At times, Norco is a bit covered. When it shifts form, it can often return to the safety of a striking image layered behind flashy, lengthy, poetic prose. That’s always the risk of that dark magical realism-adjacent genre where smart writers occasionally wander too smart in their own good territory. Norco’s genre cousins, though, struggle with the same thing — see: Disco Elysium, Kentucky Route Zero — and it’s mostly just a fleeting moment that these games need to get out of the system. Norco’s more indulgent moments mostly stand out in memory as it sets up an amusing early exchange where an ignorant and snobbish out-of-town director turns to you for help with local phrases to use in his gritty Deep South detective thriller . The game’s mockery of the region’s image in the Hollywood press is justified (e.g., I happily chose “Crawfish Demon” as the killer and “smeared with oyster-flavored peanut butter” as the answer to murder, e.g., the director happily accepted). But then, when you’re traveling through time in a swamp, or reading a crocodile-narrated poem about a “fisherman” who “hooks from a tree with a chicken leg,” it’s nice to have a whole-word bisque.
Still, that’s all textures, and no matter how many odd moments it can get, it’s always delivered with a kind of authenticity that can only be found when something is made of hard touch points and personal memories, about the creation its own home or culture. Its dialogues are rich, earthy and human, its characters are full of fear, frustration, cynicism, hope, their faces rendered in all the extraordinary, gritty details, to that A morbid, rotten Hotline Miami style that apparently sounds through the dial-up modems, whirring generators, horns and horns, and various other electronic or industrial thrums.
Norco’s metaphorical exuberance is also much more than it misses.
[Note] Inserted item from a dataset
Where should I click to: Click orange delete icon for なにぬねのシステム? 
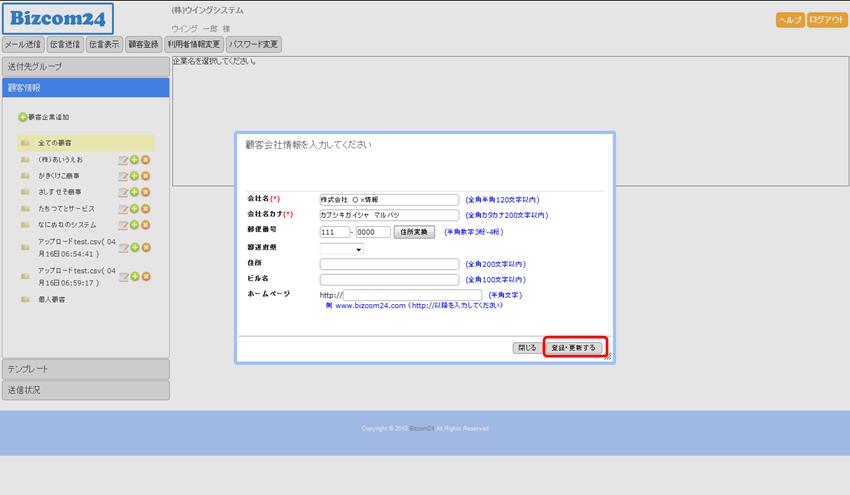(x=145, y=225)
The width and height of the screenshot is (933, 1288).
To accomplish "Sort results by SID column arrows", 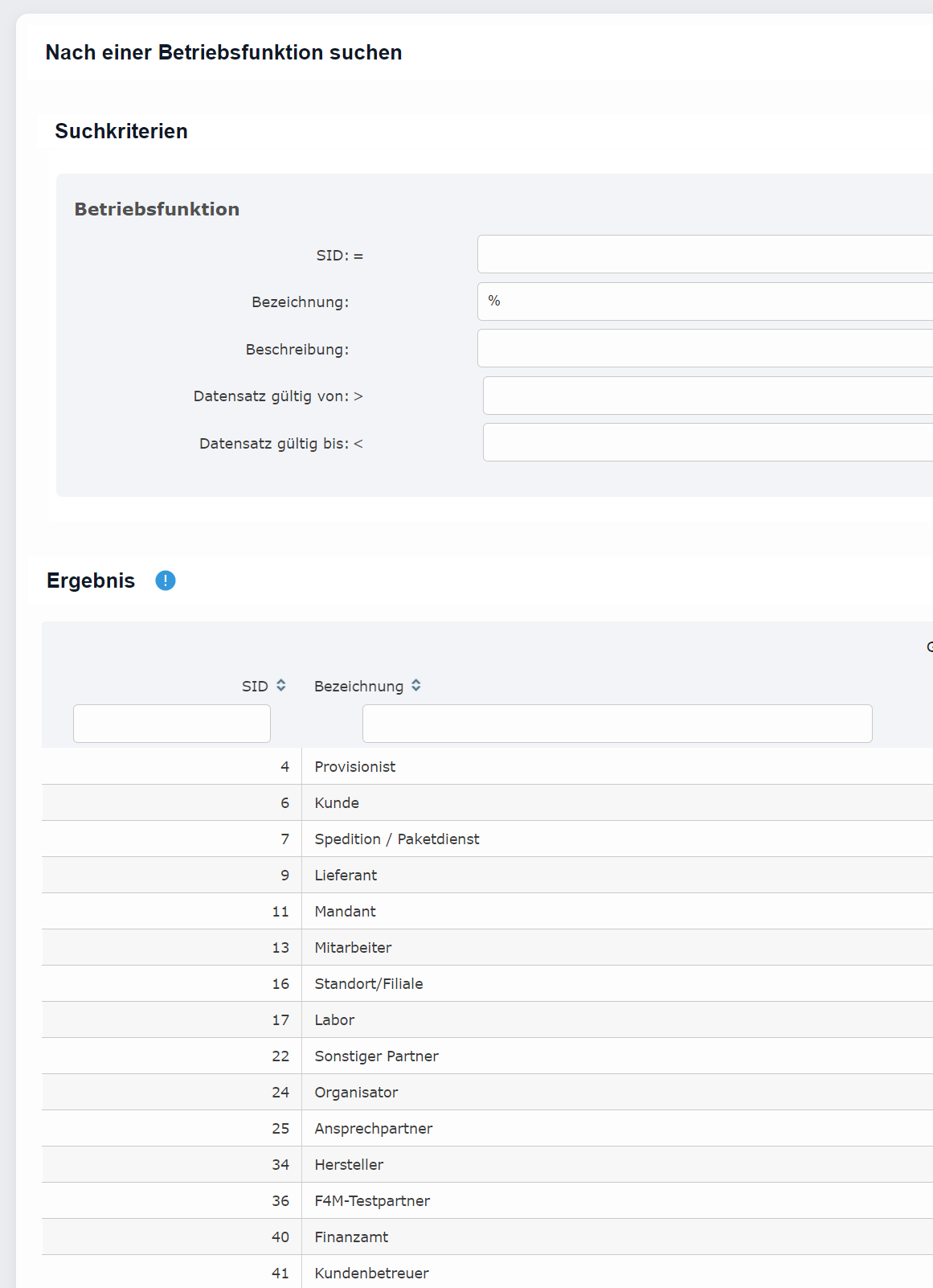I will click(281, 686).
The game talks about the stars, the sky, and eyes—many eyes, many eyes—mining the anxiety of watching and watching. It turns the swamp into a brain, explaining the story (and giving me some very thankful reminders) through a kind of mind map that acts as a diary. It mixes neural networks, religions, corporations, and cults with the basic human urge to adapt, feel powerful, or feel alive. It may start with the local dilemma of a global environmental crisis, but will soon expand to artificial intelligence and data, privacy, poverty, disillusionment, the way the modern internet can capture anyone split from an online community, and in a new intensify them in the network. And the desperation and futility of those who see the social divide and want to escape from it and flee.
Playing it is completely and completely engrossing. Part of it might feel like cheating, behind-the-scenes suspense and a trope of story mystery box or whatever else literally on the shelf. But it’s also totally earned. It’s amazing, surprising, and novel. It maintains a dark vigilance for a future on the edge of its blade, contempt for the cynic, and priest-like for the anxious. It is nothing short of extraordinarily beautiful. It’s fascinating like more and more games want to go further and not distract us from these things and go head-to-head with them.